### Task goal
Full transcription, minus images: write out the listing below exactly as it appears.

### Source material
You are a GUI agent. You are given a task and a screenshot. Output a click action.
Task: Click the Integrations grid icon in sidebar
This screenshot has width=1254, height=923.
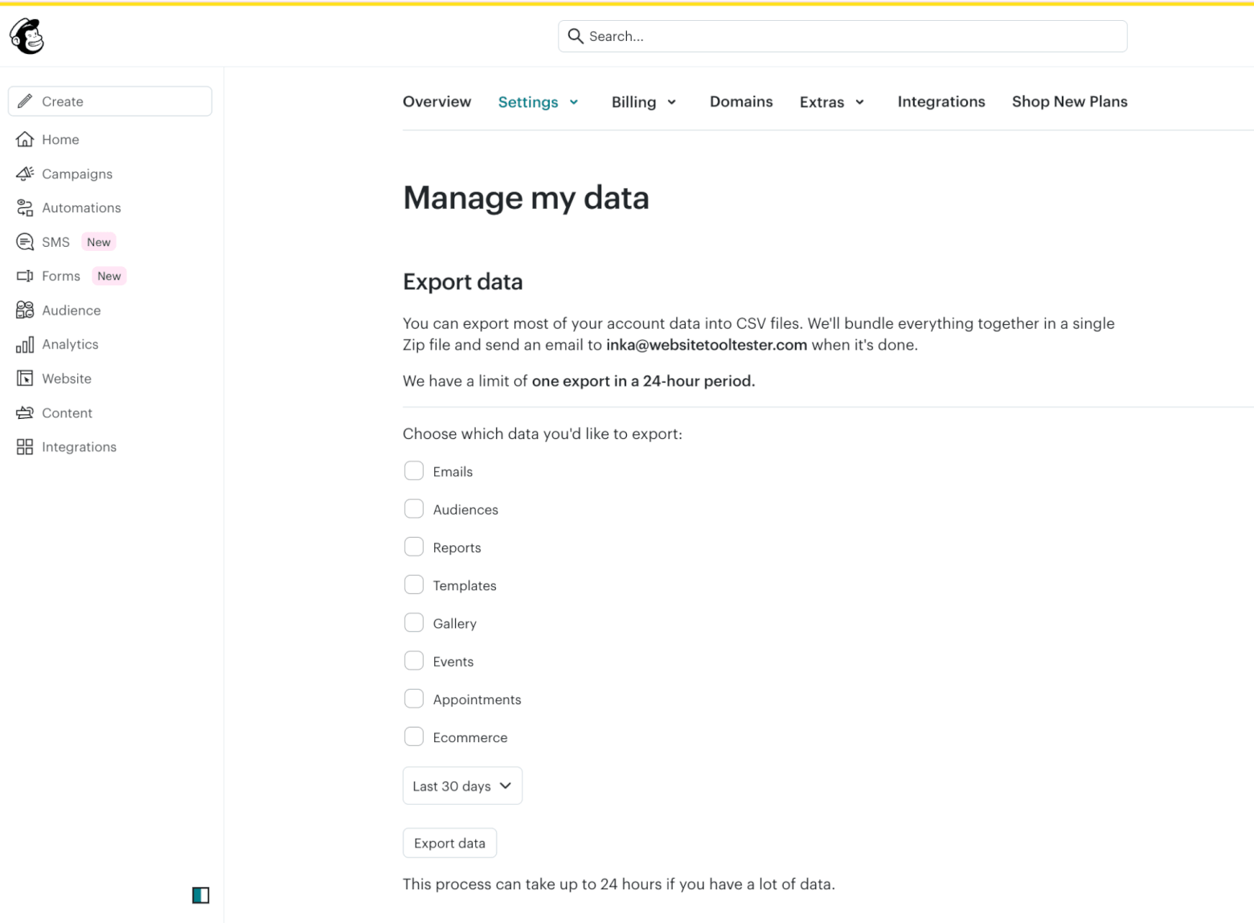25,446
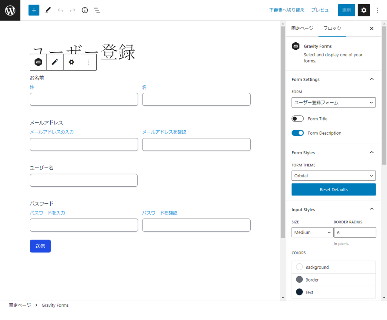The width and height of the screenshot is (387, 320).
Task: Click the edit form pencil icon in block toolbar
Action: [55, 62]
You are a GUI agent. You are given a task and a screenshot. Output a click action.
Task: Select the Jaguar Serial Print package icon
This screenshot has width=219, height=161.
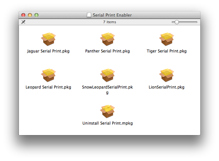click(48, 39)
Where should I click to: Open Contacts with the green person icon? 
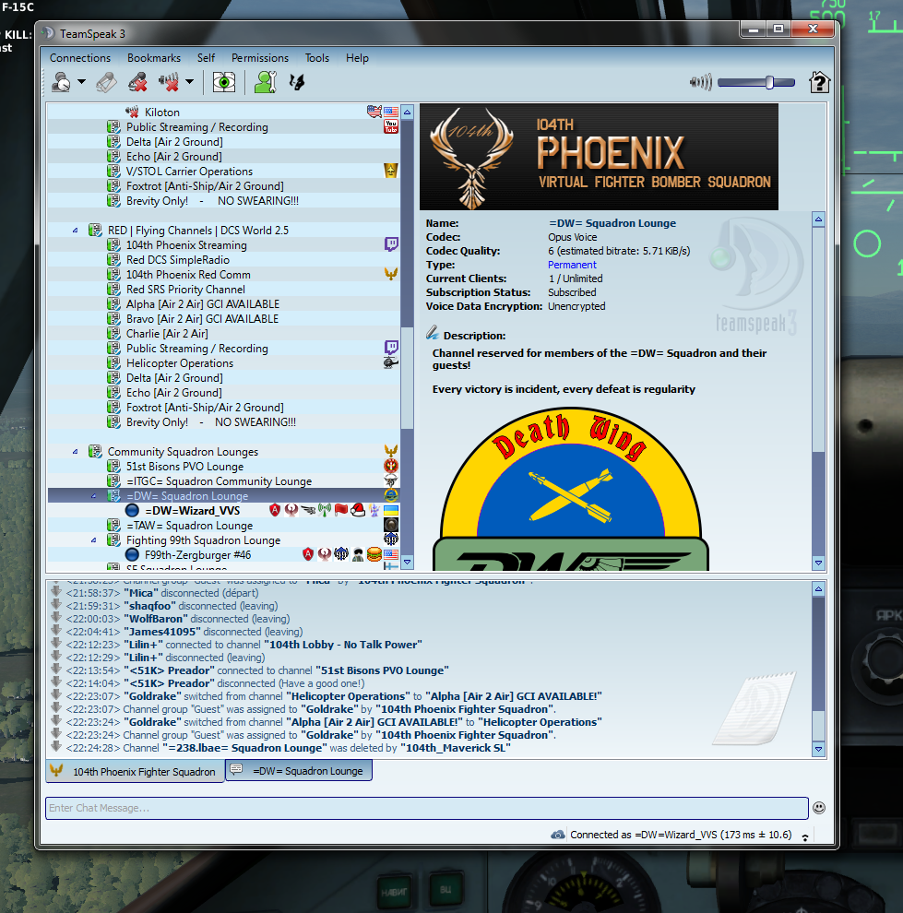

### Answer section
You are a GUI agent. You are given a task and a screenshot. Output a click action.
Task: Click the Integrations grid icon in sidebar
This screenshot has width=1254, height=923.
25,446
The width and height of the screenshot is (387, 320).
Task: Click the edit form pencil icon in block toolbar
Action: [55, 62]
You are a GUI agent. You are given a task and a screenshot. Output a click action.
Task: Select the Jaguar Serial Print package icon
This screenshot has width=219, height=161.
click(48, 39)
Where should I click to: Open Contacts with the green person icon? 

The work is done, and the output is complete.